Cuy made the pronouncement after the MASA MASID, along with the “drop box mechanism”, was grilled in the Senate plenary debate for DILG’s budget and was deemed as “prone to malice and abuse which can possibly lead to unnecessary deaths”.

“We can do away with the MASA MASID drop box but not the whole budget earmarked for the mechanism,” he says.

MASA MASID is a barangay-based anti-criminality, anti-corruption, and anti-illegal drugs program which encourages multi-sectoral partnership to intensify the spirit of volunteerism at the community level.

Cuy acknowledges the adverse reactions from various sectors on the drop box scheme but maintained that it is meant as a feedback mechanism that will encourage the people to take an active role in ensuring peace and order in communities.

“The drop box is not meant for ‘Tokhang’ as claimed by different groups.  We just want the people to be on board in the government’s efforts for peaceful and progressive communities,”  he says.

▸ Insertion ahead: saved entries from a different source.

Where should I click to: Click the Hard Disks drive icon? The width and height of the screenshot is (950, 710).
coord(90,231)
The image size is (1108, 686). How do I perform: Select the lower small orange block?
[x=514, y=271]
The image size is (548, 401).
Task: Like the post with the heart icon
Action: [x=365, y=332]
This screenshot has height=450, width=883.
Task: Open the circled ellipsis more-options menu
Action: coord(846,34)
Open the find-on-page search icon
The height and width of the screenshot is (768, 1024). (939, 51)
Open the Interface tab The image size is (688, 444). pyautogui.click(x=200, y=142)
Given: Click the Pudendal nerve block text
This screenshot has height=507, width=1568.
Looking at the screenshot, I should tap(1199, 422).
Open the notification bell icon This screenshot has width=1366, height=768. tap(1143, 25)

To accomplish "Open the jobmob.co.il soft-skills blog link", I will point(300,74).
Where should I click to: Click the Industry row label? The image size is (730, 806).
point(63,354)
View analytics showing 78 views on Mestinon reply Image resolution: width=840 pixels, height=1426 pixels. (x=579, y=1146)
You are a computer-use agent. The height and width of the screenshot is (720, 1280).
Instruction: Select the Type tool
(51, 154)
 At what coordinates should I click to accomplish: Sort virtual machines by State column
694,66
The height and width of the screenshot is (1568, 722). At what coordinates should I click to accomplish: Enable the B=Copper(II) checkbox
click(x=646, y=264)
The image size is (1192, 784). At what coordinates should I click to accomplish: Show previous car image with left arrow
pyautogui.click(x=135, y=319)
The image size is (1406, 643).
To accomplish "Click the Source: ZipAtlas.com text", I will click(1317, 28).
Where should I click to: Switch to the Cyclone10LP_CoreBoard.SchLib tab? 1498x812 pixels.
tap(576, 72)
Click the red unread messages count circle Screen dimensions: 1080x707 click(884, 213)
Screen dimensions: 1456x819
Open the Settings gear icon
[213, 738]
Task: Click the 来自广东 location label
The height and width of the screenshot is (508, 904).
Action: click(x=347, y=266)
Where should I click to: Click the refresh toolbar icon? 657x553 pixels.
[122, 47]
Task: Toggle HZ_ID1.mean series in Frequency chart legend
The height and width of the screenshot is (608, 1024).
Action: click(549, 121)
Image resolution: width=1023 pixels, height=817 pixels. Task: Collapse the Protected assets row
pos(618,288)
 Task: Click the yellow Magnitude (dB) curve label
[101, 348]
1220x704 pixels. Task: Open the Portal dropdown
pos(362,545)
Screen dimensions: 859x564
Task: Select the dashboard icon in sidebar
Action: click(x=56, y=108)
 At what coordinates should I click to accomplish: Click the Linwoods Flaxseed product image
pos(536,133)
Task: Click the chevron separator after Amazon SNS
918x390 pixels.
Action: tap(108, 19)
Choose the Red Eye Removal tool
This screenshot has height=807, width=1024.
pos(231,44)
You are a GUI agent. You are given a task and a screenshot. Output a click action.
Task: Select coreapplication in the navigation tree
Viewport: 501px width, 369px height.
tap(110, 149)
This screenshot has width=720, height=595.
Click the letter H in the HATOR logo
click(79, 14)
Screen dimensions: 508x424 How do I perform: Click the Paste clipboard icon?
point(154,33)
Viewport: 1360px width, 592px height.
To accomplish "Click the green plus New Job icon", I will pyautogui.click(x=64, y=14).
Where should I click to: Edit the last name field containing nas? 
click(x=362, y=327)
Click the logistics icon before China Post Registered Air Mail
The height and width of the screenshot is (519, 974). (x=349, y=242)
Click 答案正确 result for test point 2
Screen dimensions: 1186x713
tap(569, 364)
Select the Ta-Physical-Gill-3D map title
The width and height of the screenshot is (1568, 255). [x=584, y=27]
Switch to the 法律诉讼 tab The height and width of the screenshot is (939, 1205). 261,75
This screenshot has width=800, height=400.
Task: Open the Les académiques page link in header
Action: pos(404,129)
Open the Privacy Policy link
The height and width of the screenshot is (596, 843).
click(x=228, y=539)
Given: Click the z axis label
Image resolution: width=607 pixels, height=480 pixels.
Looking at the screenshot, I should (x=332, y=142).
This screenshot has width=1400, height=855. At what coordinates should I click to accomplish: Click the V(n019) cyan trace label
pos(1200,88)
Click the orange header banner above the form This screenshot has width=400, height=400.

He also clarifies that contrary to reports of the alleged cost for each of the MASA MASID drop boxes, there was no finality as to how much will be spent to purchase the controversial drop boxes, though proposals were lobbied for consideration.

“Even prior to the issue becoming public, there was no tag price for the drop boxes,” he says.

According to Cuy, instead of wiping out the budget for the dropbox, it is better that some of the funds be allocated to other DILG programs with similar functions in monitoring peace and order, data-gathering, and surveillance.

He says that the Department currently has existing programs where the concept of the ‘drop box’ can be utilized. He said that these programs are “cut from the same cloth” as the MASA MASID program.

“The possibility of realigning the MASA MASID budget as an augmentation for programs like peace and order councils (POCs) and barangay anti-drug abuse committees (BADAC) will help in the continued efforts for peace and order down to the grassroots level,” he adds.

POCs are reorganized in the national, regional, provincial, city and municipal levels of the government to counter threats posed by criminality, insurgency, violent extremism and other issues on peace and order.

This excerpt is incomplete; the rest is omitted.